TAKEN EN OEFENINGEN:
[a] Noem alle stoffen waarmee de grond binnen of grenzend aan locatie S-350 volgens de brontekst plaatselijk licht verontreinigd is.
[b] Herhaal alstublieft woordelijk het deel van de brontekst vanaf "Bij de ontmanteling" tot en met "aan de orde.".

Afbeelding 5.14 Uitsnede Bodemloket met ligging verdachte locaties met betrekking tot bodemverontreiniging

Oliewinlocaties

Bij de ontmanteling van het olieveld Schoonebeek is een groot deel van de oliewinlocaties ontmanteld, waarna de percelen weer zijn overgedragen aan de eigenaar. Binnen het plangebied is één voormalige winlocatie gelegen: S-411. Deze locatie is reeds beoordeeld door het bevoegd gezag en er is instemming gegeven aan het behaalde resultaat. Nader onderzoek is derhalve niet meer aan de orde.

Binnen het plangebied ligt nog een tweetal bestaande locaties: S-350 en S-109.

Uit verricht onderzoek op locatie S-350 is gebleken dat er geen sterke verontreinigingen in de grond of het grondwater voorkomen. Conform de Wet Bodembescherming is geen sprake van een 'Geval van ernstige bodemverontreiniging'. Binnen een viertal vlekken is de grond binnen of grenzend aan de locatie plaatselijk licht verontreinigd met minerale olie, PAK, lood en/of zink. In het grondwater zijn maximaal licht verhoogde concentraties aan barium, molybdeen en/of minerale olie aangetoond. Conform het Besluit Bodemkwaliteit voldoen de genoemde licht verhoogde gehalten niet aan de bodemfunctieklasse voor de zone ‘Landelijk gebied’ en aan de bodemkwaliteitsklasse ‘Schoon’ bij de toekomstige bestemming van het onderzoeksgebied.

GEGEVENS:
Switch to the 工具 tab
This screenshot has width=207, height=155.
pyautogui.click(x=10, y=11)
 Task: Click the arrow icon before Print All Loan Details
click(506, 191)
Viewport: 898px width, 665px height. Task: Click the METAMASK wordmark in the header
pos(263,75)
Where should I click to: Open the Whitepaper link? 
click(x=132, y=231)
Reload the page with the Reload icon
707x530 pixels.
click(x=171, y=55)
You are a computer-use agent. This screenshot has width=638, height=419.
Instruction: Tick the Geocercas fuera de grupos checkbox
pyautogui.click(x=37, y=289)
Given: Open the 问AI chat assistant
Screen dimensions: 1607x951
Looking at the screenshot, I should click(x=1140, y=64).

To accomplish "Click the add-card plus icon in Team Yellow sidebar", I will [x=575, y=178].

UITWERKINGEN:
[a] Minerale olie, PAK, lood en zink.

[b]
Bij de ontmanteling van het olieveld Schoonebeek is een groot deel van de oliewinlocaties ontmanteld, waarna de percelen weer zijn overgedragen aan de eigenaar. Binnen het plangebied is één voormalige winlocatie gelegen: S-411. Deze locatie is reeds beoordeeld door het bevoegd gezag en er is instemming gegeven aan het behaalde resultaat. Nader onderzoek is derhalve niet meer aan de orde.